There is a growing concern nowadays in culturally pluralist societies that multiculturalism as a diversity policy framework is experiencing a gradual drop in popular and political support. Yet, as research in many emigre societies shows this characterisation of the supposed failure of multiculturalism is not always supported as is the case in Australia where public support for multiculturalism and diversity remains relatively strong. Yet, many have suggested that multiculturalism at the very least is in need of conceptual recalibration in order to overcome some well publicised pitfalls such as the persistent urban segregation of certain migrant communities, the lack of engagement of mainstream/nationals, and the emerging challenges to social cohesion and national security post 9/11. It is within this context that an intercultural dialogue framework has been proposed as a possible conduit towards a new diversity governance policy framework.
Yet, despite the growing diversity of academic literature on all things ‘intercultural’, there remains an urgent need to clarify the conceptual contours for ‘interculturalism’ and to test its capacity for policy interventions and empirical applications. This is particularly the case as these applications and interventions are increasingly taking place within increasingly super-diverse settings.
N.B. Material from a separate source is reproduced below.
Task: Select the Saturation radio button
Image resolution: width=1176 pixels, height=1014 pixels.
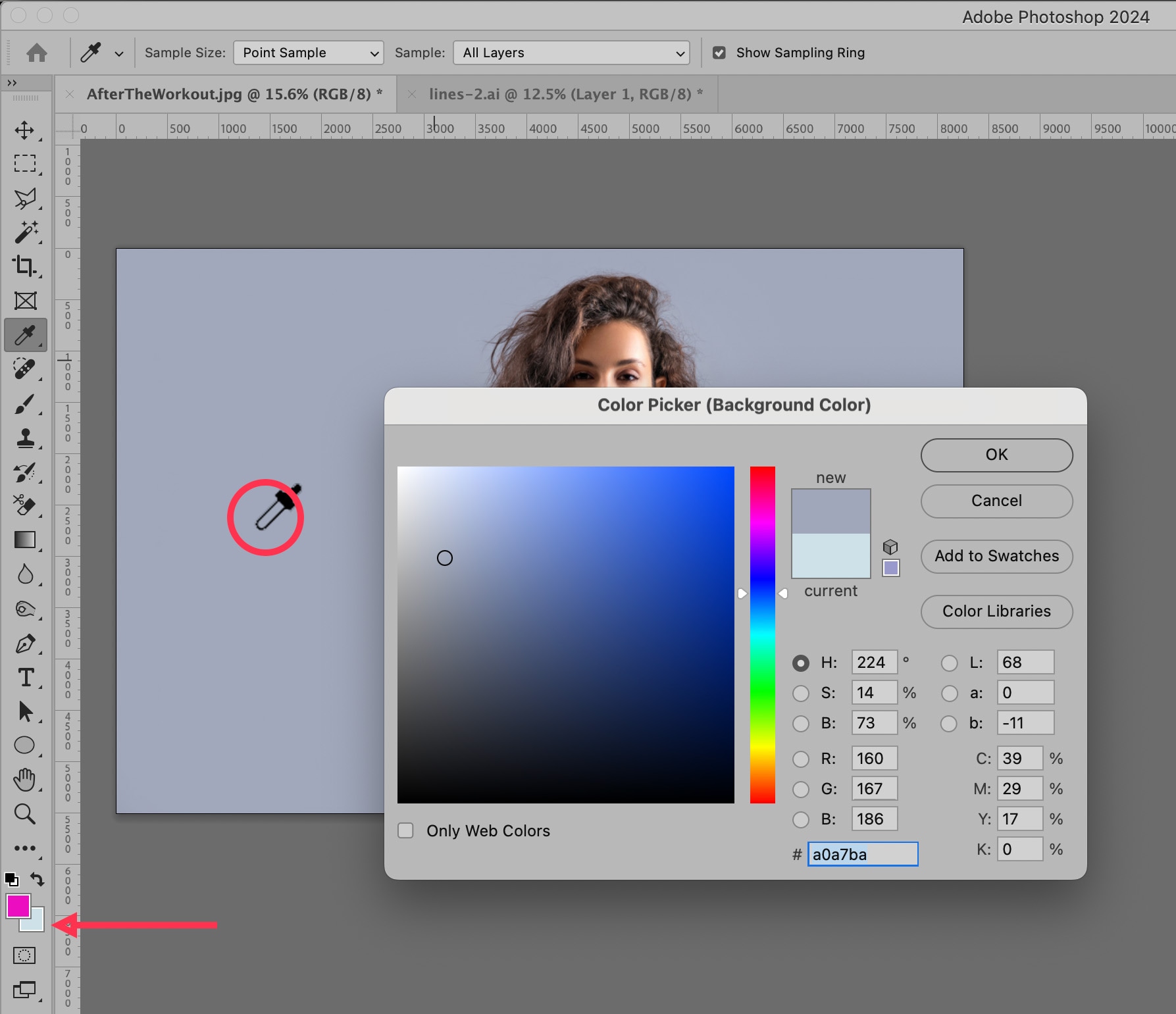Action: click(801, 693)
On 6 August 2018, a public conversation between Prof Tariq Modood and UNESCO Chair for Comparative Research in Cultural Diversity and Social Justice, Prof Fethi Mansouri reflected on these changing global settings for diversity governance and will tried to answer questions pertaining to the following key issues:
- Is there any credibility to the much repeated claim that multiculturalism is failing to deliver?
- How are we to understand multiculturalism across national settings, conceptual framings and philosophical foundations?
- What is meant by the intercultural turn in diversity management?
- How do we understand interculturalism? And how does it differ from multiculturalism?
- To what extent is interculturalism a replacement of multiculturalism rather than a useful correction?
This public forum explored these and other related questions and also engaged
the audience in an open Q&A facilitated by the Alfred Deakin Institute’s Professor Anita Harris.